I dont know what to do about this. Of course Ive considered cutting ties but I’m not sure thats fair as they are not bad people, just a lot of history there, and also I feel I cannot be myself around them. I suppose I could just decide to stop caring about what they think / say, but I just cant seem to do that. Ive talked about it a bit with them and they were apologetic but nothing has changed significantly.

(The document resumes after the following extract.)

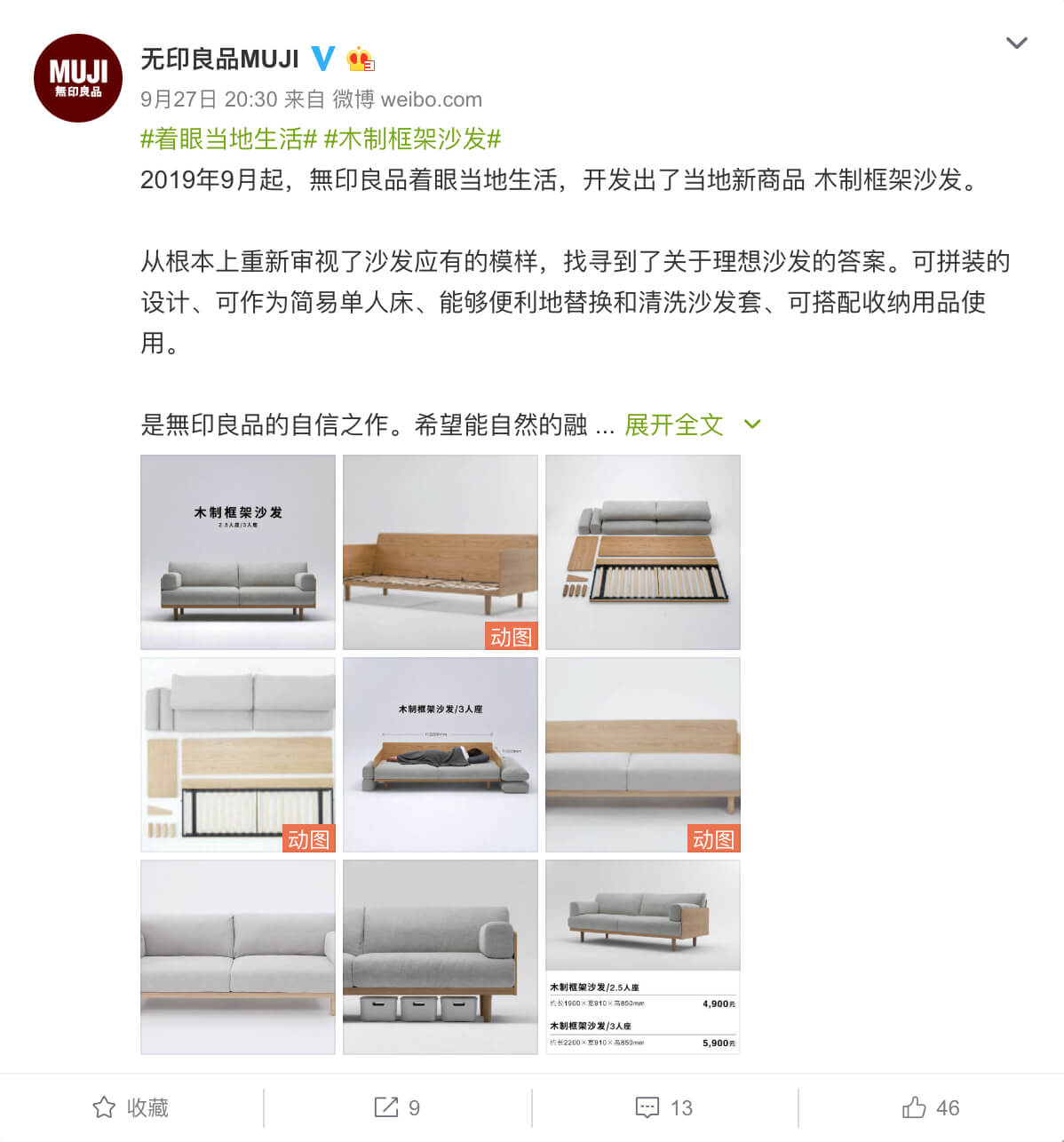Screen dimensions: 1064x1142
Task: Click the crown membership badge icon
Action: 361,59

I have a therapist and she thinks I should tell them less about my life. This is stressful too tho as there are so many subjects I now work hard to avoid, especially as I’m naturally an open person. I also feel its sad for them as they must sense me holding back. They are important in my life but being around them makes me so very unhappy. I’m not sure what else to do!

MM xx

minniemoo
Posts: 132
Joined: Fri Aug 23, 2019 10:32 pm

Re: Certain people trigger my panic attacks

Postby minniemoo » Fri Dec 06, 2019 11:45 am

Thank you. My therapist did some EDMR with me yesterday. She thinks there is a trauma there from childhood and perhaps that might help to lift it, I willl be less hyper alert to things that are said and done by them. Today I feel quite odd, like I’m losing the plot a bit, maybe I’m just tired

minniemoo
Posts: 132
Joined: Fri Aug 23, 2019 10:32 pm

Re: Certain people trigger my panic attacks

Postby minniemoo » Fri Dec 06, 2019 3:04 pm

Sorry to hear that. Do you know why you are hyper vigilant? Are there some situations where you are ok?

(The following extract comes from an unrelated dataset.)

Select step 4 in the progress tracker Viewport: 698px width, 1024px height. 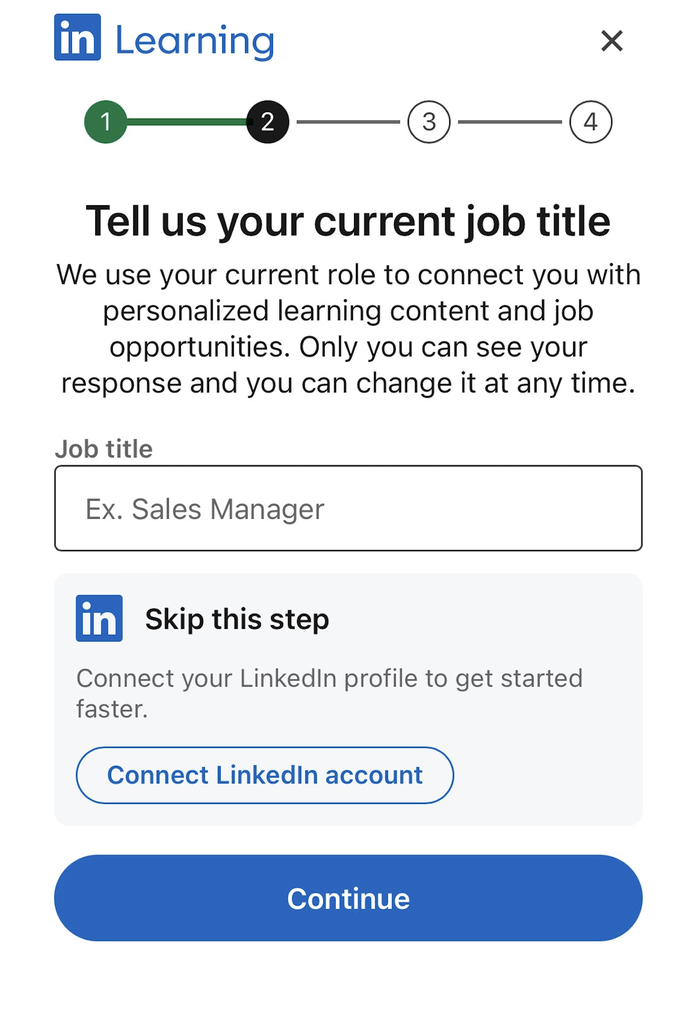coord(590,121)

I dont think I will ever know exactly why but its something that happened to me early on. It would be great if I could finally let this go. Other than this one thing I am doing well!!!!!

Yes mental health sucks, I wish everyone had a good start in life and not be damaged by things beyond their control. Many people have it far worse than me. I cant imagine what it would feel like not to have any trauma though, it must be amazing!!!!